Ich lade einen Bittorrent-Client runter, surfe The Pirate Bay an (nicht blockiert) und lade mir dann doch artig ein Torrent-File für das frei kopierbare Ubuntu Linux runter. Der Torrent-Client läuft problemlos an. Alles ist etwas langsam, aber wer weiß, wie hier draußen in der Pampa das WLAN überhaupt ans Internet angebunden ist. Ansonsten funktioniert alles, als wäre man zu Hause im eigenen WLAN. Keine gesperrten Webseiten, Bittorrent läuft—ein WLAN, wie man es gern als kleines Geschwister hätte.

Doch ein ungefilterter Torrent-Zugang bietet Zugriff auf jede Menge Copyright-geschütztes Material—wie ist Godspot auf eventuelle Abmahnungen vorbereitet? Damit keine teilnehmende Kirche wegen der Störerhaftung direkt unter juristischen Druck geraten kann, wird der Netzverkehr vom WLAN über ein VPN zu einem Godspot-Server weitergeleitet. Die IP-Adresse der Webnutzer lässt sich dadurch für Dritte nicht mehr direkt einem Nutzungsort zuordnen und der Anbieter kann sich auf das Providerprivileg berufen.

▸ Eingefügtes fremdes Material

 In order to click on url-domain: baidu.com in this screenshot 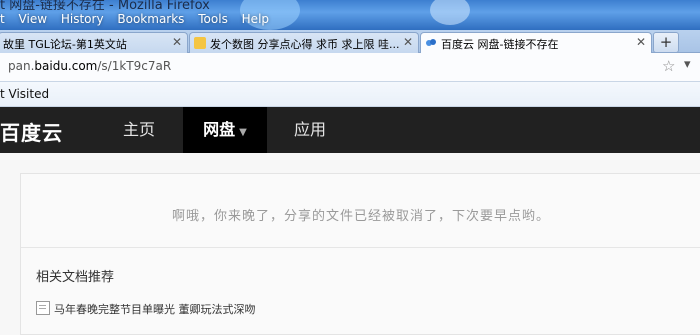, I will do `click(66, 66)`.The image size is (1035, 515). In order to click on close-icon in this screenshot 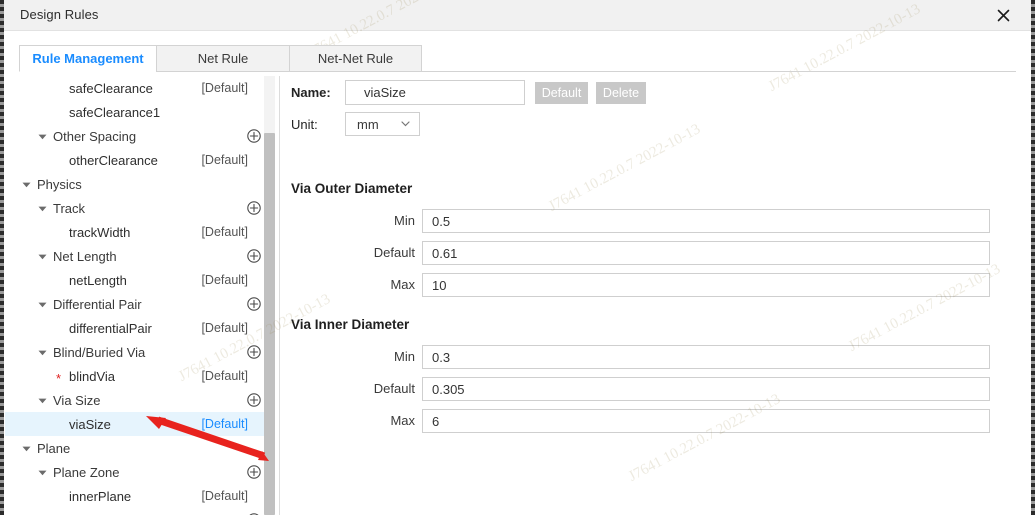, I will do `click(1003, 16)`.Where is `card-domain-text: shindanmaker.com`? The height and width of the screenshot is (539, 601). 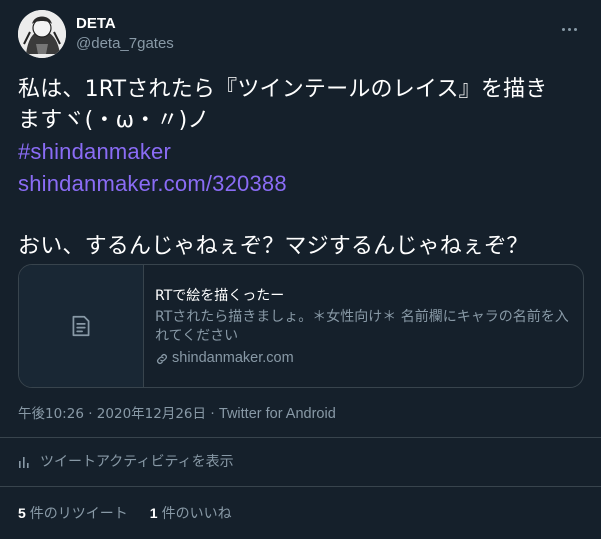 card-domain-text: shindanmaker.com is located at coordinates (233, 358).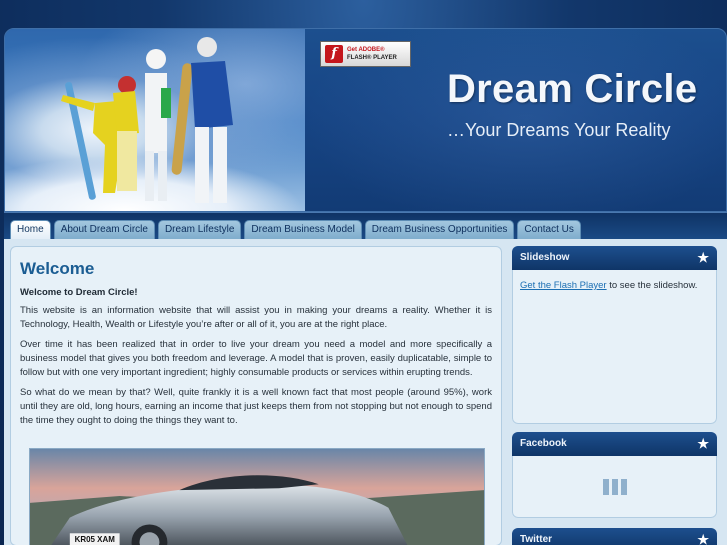  Describe the element at coordinates (559, 130) in the screenshot. I see `site-tagline: …Your Dreams Your Reality` at that location.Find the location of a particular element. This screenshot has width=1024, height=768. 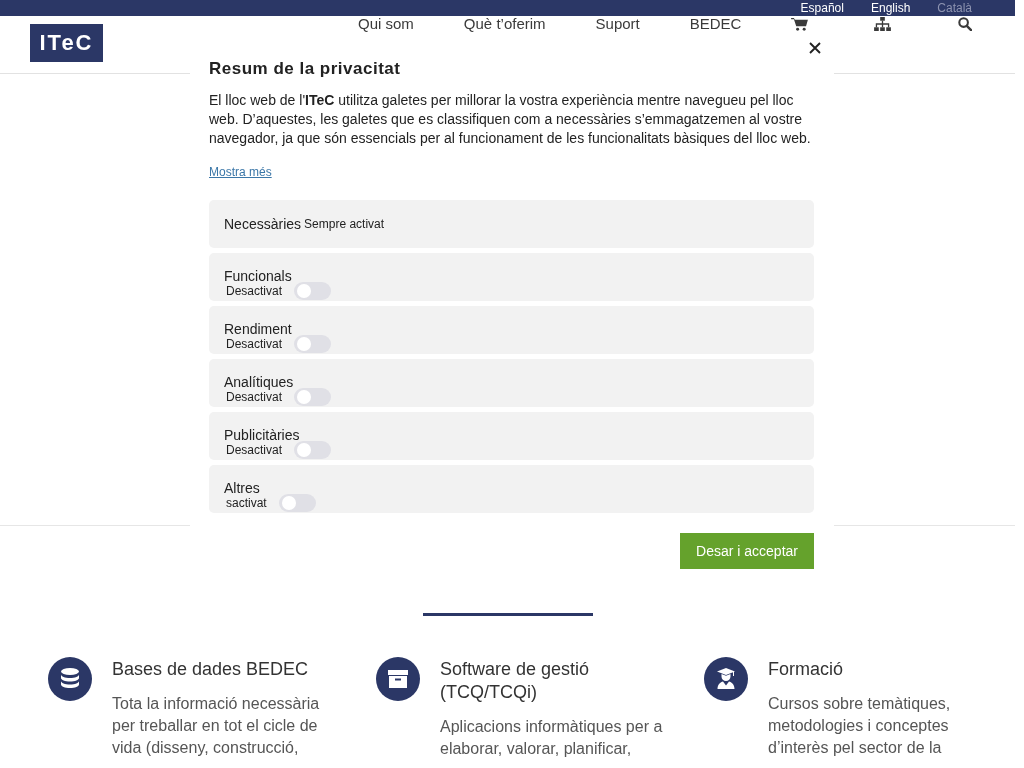

nav-link: Suport is located at coordinates (618, 24).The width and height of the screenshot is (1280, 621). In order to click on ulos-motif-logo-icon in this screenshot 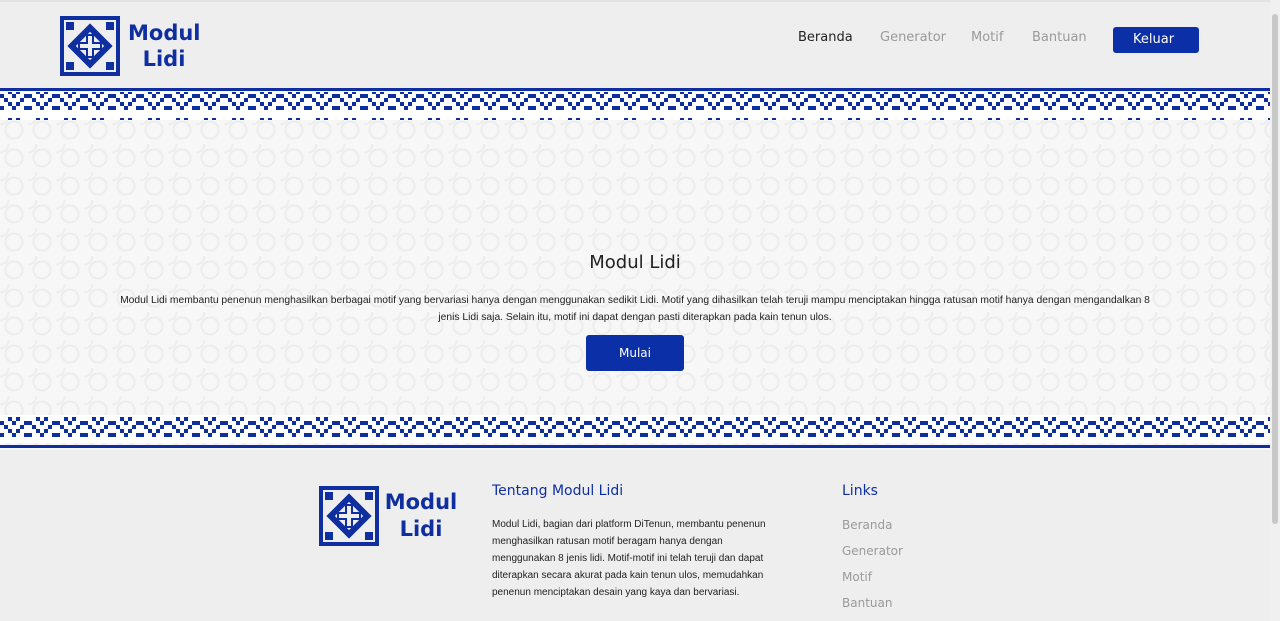, I will do `click(349, 516)`.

Juristische Probleme habe es seit dem Start im Mai 2016 bisher keine gegeben, erklärt Godspot auf Nachfrage von Motherboard. Stattdessen gab es einige kritische Fragen wegen eventueller erhöhter Strahlung durch das WLAN. Auch Befürchtungen, dass die Kirche durch das Netz seine Eignung als Rückzugsort verlieren könne, habe es gegeben, sagt ein Sprecher.

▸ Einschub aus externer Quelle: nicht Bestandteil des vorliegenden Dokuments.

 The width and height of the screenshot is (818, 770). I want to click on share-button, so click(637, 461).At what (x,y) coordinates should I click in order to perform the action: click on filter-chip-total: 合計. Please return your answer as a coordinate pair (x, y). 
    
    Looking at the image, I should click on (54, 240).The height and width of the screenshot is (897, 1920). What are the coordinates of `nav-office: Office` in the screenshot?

Auf dem Weg zur Netz-Ökumene

Doch die kritischen Reaktionen seien gegenüber positivem Feedback nahezu verschwindend gering. Auf die Frage nach einer möglichen Ablenkung von KirchgängerInnen nimmt man es sportlich: „Wenn sich ein Besucher eines Gottesdienstes ablenken lässt, egal wovon, dann haben wir ein Predigtproblem und kein ‚Godspot’-Problem’”, erklärte Godspot-Initiator Kraetschmer gegenüber Spiegel Online.

Und auch in Richtung Netz-Ökumene geht es positiv voran. Man habe dem katholischen Erzbistum bereits einige Testgeräte zur Verfügung gestellt. Eine weitergehende Kooperation der beiden Kirchen ist also vorstellbar. Da es deutschlandweit um die 50.000 christlichen Kirchen gibt, wäre eine konsequente Verbreitung des Zugangs durchaus zu begrüßen. Kirchtürme als WLAN-Router—das hat doch was.

Doch noch ist nicht entschieden, wie frei das freie WLAN bleiben wird. In Zukunft sind einige Einschränkungen zumindest nicht ausgeschlossen. An bestimmten Standorten könnte es sinnvoll sein, einen Filter zum Jugendschutz einzubauen, führt Godspot gegenüber Motherboard aus. Auch über eine automatische Abschaltfunktion wird nachgedacht. So könnte es sonntags während des Gottesdienstes eine WLAN-freie Zeit geben. Wir werden sehen, wie es sich weiterentwickelt. Im Moment ist Godspot eines der mit Abstand freiesten WLANs überhaupt—mit einem zugegeben ziemlich guten Namen.